_Task to carry out:_ Output exactly the line containing "Task: Click the word" and each line after it through the last line of the records, and nothing else.

Extracted records:
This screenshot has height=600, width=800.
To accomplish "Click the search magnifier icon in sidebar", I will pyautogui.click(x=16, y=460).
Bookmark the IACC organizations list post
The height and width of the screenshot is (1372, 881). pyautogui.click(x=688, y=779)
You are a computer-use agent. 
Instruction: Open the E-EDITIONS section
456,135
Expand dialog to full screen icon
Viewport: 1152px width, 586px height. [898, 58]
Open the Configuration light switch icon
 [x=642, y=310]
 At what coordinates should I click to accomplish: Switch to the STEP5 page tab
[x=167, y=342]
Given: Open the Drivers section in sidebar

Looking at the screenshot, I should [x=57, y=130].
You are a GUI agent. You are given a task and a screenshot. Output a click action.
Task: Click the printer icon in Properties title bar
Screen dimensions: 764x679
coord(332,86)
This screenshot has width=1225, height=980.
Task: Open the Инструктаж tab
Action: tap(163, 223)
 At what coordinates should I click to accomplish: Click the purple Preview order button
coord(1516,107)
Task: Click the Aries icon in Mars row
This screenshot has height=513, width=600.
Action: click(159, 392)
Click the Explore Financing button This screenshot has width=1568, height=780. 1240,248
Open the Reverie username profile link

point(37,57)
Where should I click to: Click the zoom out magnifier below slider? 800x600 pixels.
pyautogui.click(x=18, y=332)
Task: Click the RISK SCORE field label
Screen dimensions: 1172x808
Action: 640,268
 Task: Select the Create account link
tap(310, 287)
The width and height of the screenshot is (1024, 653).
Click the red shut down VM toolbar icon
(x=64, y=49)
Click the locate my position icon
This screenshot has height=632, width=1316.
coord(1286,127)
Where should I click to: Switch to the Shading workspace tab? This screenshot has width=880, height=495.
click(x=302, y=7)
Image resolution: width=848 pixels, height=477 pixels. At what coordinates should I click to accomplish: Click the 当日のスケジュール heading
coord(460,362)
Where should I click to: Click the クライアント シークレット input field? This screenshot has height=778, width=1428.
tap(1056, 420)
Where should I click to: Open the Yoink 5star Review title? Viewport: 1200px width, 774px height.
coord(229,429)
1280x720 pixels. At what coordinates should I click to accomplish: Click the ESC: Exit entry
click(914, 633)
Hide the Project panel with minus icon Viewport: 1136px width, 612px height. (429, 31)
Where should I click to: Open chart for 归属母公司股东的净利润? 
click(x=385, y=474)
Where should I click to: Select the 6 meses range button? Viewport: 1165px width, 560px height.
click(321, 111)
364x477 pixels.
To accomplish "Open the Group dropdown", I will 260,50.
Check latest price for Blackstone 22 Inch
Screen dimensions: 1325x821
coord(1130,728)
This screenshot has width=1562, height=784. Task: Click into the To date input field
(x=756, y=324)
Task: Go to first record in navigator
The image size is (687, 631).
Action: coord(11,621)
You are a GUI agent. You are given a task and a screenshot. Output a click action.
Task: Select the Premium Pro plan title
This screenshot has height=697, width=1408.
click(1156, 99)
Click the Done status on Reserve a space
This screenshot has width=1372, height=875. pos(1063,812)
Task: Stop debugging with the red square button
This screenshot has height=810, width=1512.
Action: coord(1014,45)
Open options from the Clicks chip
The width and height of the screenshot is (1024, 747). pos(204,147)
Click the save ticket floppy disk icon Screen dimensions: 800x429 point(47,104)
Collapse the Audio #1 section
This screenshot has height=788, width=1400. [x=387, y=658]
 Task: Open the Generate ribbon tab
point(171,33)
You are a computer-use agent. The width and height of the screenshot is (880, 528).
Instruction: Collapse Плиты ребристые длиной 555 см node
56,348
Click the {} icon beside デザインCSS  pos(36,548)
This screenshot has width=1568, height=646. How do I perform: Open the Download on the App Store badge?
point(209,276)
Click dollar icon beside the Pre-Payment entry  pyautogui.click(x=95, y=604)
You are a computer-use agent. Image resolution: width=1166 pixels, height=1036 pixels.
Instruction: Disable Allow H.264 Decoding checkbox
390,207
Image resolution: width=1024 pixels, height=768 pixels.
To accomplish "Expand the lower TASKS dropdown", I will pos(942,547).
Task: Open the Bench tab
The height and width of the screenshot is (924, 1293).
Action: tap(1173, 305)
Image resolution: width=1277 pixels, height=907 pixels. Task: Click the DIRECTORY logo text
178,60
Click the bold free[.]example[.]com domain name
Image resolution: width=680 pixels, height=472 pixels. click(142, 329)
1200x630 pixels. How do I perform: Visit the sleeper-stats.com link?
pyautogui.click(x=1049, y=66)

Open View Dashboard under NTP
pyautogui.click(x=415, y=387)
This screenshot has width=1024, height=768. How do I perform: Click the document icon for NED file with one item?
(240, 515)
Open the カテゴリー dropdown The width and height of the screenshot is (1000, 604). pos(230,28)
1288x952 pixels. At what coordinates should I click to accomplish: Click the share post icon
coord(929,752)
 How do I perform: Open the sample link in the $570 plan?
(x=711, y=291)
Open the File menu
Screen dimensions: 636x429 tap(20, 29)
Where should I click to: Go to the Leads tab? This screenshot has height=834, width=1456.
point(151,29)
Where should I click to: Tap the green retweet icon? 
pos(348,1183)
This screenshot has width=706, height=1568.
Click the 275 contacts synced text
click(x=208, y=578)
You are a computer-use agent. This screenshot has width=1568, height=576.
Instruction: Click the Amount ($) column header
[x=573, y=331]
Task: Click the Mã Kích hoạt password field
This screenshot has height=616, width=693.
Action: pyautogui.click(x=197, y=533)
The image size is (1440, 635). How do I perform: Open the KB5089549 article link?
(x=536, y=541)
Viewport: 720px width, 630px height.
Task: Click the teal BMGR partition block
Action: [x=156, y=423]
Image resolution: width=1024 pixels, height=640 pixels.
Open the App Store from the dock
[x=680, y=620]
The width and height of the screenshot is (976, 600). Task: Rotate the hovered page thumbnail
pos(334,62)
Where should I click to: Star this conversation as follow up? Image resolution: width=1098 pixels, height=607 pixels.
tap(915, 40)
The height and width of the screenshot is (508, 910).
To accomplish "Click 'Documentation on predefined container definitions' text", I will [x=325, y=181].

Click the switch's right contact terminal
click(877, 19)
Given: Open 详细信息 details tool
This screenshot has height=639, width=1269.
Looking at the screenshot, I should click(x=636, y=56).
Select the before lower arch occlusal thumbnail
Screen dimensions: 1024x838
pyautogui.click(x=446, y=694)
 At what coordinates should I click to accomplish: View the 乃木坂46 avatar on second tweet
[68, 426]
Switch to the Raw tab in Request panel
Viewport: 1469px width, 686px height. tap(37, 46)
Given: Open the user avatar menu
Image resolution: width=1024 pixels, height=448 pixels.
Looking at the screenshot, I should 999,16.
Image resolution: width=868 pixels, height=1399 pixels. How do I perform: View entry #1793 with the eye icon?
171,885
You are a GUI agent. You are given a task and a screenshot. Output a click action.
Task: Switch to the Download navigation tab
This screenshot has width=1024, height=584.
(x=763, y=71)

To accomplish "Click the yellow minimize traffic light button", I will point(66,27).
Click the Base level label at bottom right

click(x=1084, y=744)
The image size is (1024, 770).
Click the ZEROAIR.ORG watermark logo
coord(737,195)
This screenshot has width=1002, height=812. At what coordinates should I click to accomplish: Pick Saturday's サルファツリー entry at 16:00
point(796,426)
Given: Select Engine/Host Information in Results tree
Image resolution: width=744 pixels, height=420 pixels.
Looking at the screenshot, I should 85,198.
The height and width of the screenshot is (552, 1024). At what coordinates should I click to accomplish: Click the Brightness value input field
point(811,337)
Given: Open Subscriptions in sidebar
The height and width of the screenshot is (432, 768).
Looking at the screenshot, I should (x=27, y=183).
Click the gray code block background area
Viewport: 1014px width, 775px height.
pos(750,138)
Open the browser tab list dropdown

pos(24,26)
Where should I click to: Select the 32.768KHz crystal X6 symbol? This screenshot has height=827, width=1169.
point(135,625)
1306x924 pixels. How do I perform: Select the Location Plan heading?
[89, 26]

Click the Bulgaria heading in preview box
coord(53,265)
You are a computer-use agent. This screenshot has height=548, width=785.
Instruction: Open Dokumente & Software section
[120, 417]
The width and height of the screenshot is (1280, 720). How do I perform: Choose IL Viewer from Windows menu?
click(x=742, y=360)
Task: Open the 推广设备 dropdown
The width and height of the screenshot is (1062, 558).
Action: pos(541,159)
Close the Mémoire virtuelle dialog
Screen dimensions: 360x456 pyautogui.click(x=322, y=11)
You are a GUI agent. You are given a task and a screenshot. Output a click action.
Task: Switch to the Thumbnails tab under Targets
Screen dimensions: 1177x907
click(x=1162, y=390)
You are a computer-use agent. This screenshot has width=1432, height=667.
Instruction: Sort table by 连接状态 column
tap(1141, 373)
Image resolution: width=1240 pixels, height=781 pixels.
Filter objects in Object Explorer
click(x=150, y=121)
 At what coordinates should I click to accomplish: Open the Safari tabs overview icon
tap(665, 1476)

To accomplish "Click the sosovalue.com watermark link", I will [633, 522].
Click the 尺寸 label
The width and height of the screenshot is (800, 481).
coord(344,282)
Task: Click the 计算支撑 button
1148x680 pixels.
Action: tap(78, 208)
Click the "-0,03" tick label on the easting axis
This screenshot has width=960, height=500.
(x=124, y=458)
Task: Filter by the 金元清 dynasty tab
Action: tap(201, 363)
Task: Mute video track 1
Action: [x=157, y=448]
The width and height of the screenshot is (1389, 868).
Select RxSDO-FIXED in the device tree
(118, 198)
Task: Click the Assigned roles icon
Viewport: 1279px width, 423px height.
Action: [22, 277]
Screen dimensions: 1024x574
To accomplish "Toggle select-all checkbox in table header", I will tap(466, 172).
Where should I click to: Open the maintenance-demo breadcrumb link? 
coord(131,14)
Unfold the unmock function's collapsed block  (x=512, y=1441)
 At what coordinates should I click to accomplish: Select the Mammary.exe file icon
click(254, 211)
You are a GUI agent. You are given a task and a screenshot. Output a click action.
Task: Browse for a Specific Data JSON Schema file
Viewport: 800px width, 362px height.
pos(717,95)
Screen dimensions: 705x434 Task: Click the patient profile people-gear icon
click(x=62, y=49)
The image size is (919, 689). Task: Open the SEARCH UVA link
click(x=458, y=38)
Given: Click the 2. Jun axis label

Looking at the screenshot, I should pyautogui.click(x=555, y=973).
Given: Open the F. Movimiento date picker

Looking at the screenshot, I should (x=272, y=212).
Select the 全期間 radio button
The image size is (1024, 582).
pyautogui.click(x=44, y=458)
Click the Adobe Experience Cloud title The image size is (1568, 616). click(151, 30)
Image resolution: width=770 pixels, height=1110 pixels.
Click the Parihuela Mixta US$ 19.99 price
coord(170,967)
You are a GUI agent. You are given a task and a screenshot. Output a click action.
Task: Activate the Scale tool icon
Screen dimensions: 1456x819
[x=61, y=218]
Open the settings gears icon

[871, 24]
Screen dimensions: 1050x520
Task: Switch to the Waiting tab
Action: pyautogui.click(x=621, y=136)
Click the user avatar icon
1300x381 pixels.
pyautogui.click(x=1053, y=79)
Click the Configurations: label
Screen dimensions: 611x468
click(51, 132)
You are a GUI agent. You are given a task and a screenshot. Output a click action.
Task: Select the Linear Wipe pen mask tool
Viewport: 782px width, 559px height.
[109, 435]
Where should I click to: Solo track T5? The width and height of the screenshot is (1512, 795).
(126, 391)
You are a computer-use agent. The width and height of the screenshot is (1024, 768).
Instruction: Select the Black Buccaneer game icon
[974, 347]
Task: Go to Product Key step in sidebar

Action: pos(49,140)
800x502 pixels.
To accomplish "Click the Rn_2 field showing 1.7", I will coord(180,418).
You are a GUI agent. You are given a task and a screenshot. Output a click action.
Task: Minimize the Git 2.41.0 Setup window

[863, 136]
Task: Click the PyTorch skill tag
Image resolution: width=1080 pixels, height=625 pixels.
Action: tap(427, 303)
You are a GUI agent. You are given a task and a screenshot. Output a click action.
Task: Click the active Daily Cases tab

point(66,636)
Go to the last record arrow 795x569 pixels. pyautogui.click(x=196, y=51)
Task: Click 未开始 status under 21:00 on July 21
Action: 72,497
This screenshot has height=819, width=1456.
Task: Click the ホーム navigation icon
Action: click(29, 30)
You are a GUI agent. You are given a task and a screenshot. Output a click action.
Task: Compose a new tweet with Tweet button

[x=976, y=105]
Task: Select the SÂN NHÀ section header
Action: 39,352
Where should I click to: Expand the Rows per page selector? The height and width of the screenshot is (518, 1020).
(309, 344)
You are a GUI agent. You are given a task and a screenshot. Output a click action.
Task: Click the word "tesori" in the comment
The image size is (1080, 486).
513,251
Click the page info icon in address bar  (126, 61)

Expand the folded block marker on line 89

_Reply to the task:_
Task: Click the word "tesori" in the comment
The image size is (1080, 486).
513,251
Click the page info icon in address bar  (126, 61)

Expand the folded block marker on line 89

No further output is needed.